La facture d’électricité n’a pas doublé en dix ans, les renouvelables ne sont pas responsables de cette hausse, et le TURPE ne va pas exploser. La CRE fait le point.
L’électricité : une facture doublée en dix ans ?
Depuis 2015, la facture électricité des ménages au tarif réglementé a augmenté, certes, mais de manière contenue. La Commission de régulation de l’énergie (CRE), dans un document publié le 1er septembre 2025, indique une progression d’environ +20 % en euros constants, hors inflation. Autrement dit, la facture a grimpé, mais loin d’un doublement.

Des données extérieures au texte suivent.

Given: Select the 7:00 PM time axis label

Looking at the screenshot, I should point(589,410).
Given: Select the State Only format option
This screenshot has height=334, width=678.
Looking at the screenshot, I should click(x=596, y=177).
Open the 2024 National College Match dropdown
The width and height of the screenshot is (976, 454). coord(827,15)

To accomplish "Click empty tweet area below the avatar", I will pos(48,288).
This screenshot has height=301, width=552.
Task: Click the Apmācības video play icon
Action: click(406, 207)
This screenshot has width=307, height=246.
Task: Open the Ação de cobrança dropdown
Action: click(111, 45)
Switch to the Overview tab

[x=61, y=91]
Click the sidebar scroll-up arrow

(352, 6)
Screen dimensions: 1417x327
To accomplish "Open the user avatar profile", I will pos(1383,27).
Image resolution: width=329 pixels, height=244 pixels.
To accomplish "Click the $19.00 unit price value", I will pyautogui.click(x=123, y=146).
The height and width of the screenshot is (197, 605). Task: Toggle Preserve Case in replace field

Entre-temps, la CRE a d’ailleurs recommandé une baisse moyenne de -15 % du tarif réglementé de vente de l’électricité au 1ᵉʳ février 2025, suite à une nette détente des prix de gros et à l’application d’une méthode d’approvisionnement lissé sur deux ans.
Les EnR sont-elles responsables de la hausse ?
L’idée que les énergies renouvelables (EnR) constituent l’origine principale de l’augmentation du coût de la fourniture d’électricité est biaisée. La facture se compose de trois parts : fourniture, réseaux, taxes. Les EnR jouent un rôle spécifique sur la part fourniture. En effet, leur coût marginal est faible. Dès lors qu’elles injectent sur le réseau, elles supplantent les moyens plus coûteux, tirant ainsi vers le bas le prix de gros. Ce mécanisme contribue à faire baisser le prix de l’électricité, non à l’augmenter, souligne la CRE.
Lors de la crise énergétique 2022-2023, les prix de gros ont flambé et brouillé cette dynamique. Toutefois, selon la CRE, dès que les marchés se sont apaisés, les EnR ont repris leur rôle stabilisateur. Mieux, en 2022-2023, les EnR ont généré 5,5 Mds € de recettes nettes pour l’État grâce à la structuration des aides inversées lorsque les prix montaient. Les renouvelables ne pèsent donc pas négativement sur la facture du consommateur, et peuvent même agir comme un amortisseur de prix.
TURPE : un doublement à craindre ?
Le TURPE (Tarif d’Utilisation des Réseaux Publics d’Électricité) finance l’entretien, la modernisation et la résilience des réseaux (transport et distribution). La période TURPE 7 (2025-2028) a été validée par la CRE début 2025 et elle ne prévoit aucune flambée tarifaire. Au 1ᵉʳ février 2025, une hausse modérée de +7,7 % en distribution et +9,6 % en transport a été appliquée, justifiée par les besoins de financement du CRCP et l’évolution des charges.
Cependant, dès le 1ᵉʳ août 2025, des mesures ont atténué cette hausse : l’accise a été recalée, les tarifs ajustés pour limiter l’impact sur la facture. Selon service-public.fr, cette tactique vise à stabiliser les dépenses des ménages en anticipant les évolutions du TURPE. Et sur la période restante, la trajectoire est calibrée pour suivre l’inflation, et non la doubler.